Between providing how-to advice to the rest of the working world and conducting business as usual, the company also managed to reach a $6B valuation late in 2020, more than double its $2.7B valuation from September 2019. It is reportedly planning an IPO but has not set a date. 

AfterPay 

The buy-now-pay-later payment platform AfterPay Ltd. had been growing by 300% YOY in the U.S. even before COVID-19. Still, when the pandemic hit, its future suddenly looked uncertain. Its stock fell 90% in three days, and it faced significant headwinds. However, it soon became clear that COVID-19’s shutdown orders would not slow its growth and would in fact drive more consumers to online shopping, and in turn to AfterPay. The company’s U.S. sales grew 330% last year, and its stock price is trading at $114 a share, up roughly 300% from its pre-pandemic price. 

AfterPay does not predict a slowdown after COVID-19 because it is available in physical stores, for one. Also, “COVID has accelerated two key trends that were already happening in the market which have helped our business grow exponentially — a massive shift to eCommerce and a shift away from credit cards,” said Amanda Pires, Afterpay’s vice president of communications. Millennials and Gen Z-ers, in particular, are eschewing credit cards with their high interest rates and fees in favor of financial tools that promote “responsible spending and financial wellness,” Pires told theCUBE.

However, PayPal Holdings Inc. has entered the BNPL race with an offer that mimics AfterPay’s in many ways and charges PayPay’s usual 2.9% merchant fee, which is lower than AfterPay’s typical 4% to 5% fee. Consumers will continue to watch as AfterPay and its older, bigger competitor battle for this now-booming market. 

WeWork

The business model of WeWork Companies Inc. — acquiring office space, then leasing portions of it to customers — doesn’t seem terribly controversial. But a $47B valuation, failed IPO and resignation of its co-founder and chief executive officer in close succession made WeWork the biggest startup scandal of 2019 and even inspired a recent Netflix documentary. Then COVID-19’s mass work-from-home mandates hit in 2020, delivering a blow to the company’s hopes for recovery. 

Yet now, in 2021, questions about reopening offices are on people’s minds. And one of those questions is: Do we have to?

Leased workspace providers offer a low-commitment Petri dish for companies weighing staying remote vs. reopening offices. They can try a hybrid model, continuing to work remotely some of the time and reporting to a workspace once or twice a week. Or they can keep part of their staff remote while moving others into a small office. The benefit is they can pay for just what they need as they experiment before committing to a multi-year lease. 

As early as last September, WeWork told Fortune it had sold 13 times more All Access passes in the last month than the month before. In fact, the number of coworking and flexible workspaces in the U.S. is expected to double or triple over the next five years, according to a report from Colliers International. Can WeWork fill the growing demand, or will a competitor with a less battered reputation, such as IWG’s Spaces, dominate?
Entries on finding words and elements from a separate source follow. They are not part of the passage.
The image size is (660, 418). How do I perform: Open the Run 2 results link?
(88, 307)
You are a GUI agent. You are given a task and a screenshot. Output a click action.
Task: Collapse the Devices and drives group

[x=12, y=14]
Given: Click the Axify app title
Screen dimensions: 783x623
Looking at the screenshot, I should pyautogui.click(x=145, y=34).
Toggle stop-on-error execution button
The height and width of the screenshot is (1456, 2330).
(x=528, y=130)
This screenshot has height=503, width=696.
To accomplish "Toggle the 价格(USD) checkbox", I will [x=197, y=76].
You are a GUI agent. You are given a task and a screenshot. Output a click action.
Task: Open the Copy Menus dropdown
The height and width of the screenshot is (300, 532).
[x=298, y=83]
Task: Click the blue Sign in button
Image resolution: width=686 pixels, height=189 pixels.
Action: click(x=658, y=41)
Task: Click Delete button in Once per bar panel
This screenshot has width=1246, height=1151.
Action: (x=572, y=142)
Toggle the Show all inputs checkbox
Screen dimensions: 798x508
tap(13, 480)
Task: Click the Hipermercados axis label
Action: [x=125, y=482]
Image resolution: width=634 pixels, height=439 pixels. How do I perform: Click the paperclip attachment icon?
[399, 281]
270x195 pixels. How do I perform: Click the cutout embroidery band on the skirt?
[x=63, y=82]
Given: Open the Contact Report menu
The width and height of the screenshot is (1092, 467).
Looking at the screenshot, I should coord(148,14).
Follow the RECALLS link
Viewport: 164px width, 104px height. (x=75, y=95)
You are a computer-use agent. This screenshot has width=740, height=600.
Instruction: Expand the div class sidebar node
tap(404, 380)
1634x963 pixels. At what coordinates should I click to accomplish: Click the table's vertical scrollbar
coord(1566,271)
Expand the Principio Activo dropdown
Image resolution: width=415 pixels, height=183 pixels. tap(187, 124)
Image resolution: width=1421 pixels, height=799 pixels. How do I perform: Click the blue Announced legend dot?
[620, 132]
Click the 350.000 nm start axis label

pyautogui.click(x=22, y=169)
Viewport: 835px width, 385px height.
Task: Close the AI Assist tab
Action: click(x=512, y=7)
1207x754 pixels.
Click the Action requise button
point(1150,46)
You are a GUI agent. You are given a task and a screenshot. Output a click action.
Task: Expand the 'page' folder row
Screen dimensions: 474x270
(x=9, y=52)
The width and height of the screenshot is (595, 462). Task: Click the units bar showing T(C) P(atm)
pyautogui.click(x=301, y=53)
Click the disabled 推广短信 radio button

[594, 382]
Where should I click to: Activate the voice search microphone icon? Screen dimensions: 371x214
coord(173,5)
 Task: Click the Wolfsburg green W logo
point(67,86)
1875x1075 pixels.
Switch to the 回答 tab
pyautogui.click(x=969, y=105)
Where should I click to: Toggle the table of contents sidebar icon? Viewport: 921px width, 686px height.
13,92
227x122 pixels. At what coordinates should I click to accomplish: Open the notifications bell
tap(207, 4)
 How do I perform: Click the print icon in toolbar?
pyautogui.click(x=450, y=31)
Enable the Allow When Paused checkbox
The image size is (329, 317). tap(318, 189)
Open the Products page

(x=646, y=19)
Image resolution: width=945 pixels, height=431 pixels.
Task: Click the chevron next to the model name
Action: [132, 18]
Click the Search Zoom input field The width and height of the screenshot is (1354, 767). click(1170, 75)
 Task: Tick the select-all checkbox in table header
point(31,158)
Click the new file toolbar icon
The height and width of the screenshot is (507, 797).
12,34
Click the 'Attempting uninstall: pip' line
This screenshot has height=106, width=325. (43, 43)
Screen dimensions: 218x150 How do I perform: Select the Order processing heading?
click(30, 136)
Just before the shutdown, in January 2020, Spaces had already overtaken WeWork as the market leader with 284,916 square feet of leased space versus WeWork’s 184,022 square feet. And last June it even bought WeWork out of a 30,000-square-foot space in Hong Kong. But it doesn’t appear that WeWork will go down without a fight. It is now planning an IPO through a merger with special-purpose acquisition company BowX Acquisition Corp. 

For some, what COVID gave, it will take away. For others, what it took is gone for good. And in some cases, what it took, it might just return in spades. Affected companies used to talking about disruption and agile transformation learned to walk the talk over the last year. They will get a chance to put those lessons to use as the world takes another sharp turn into the new normal.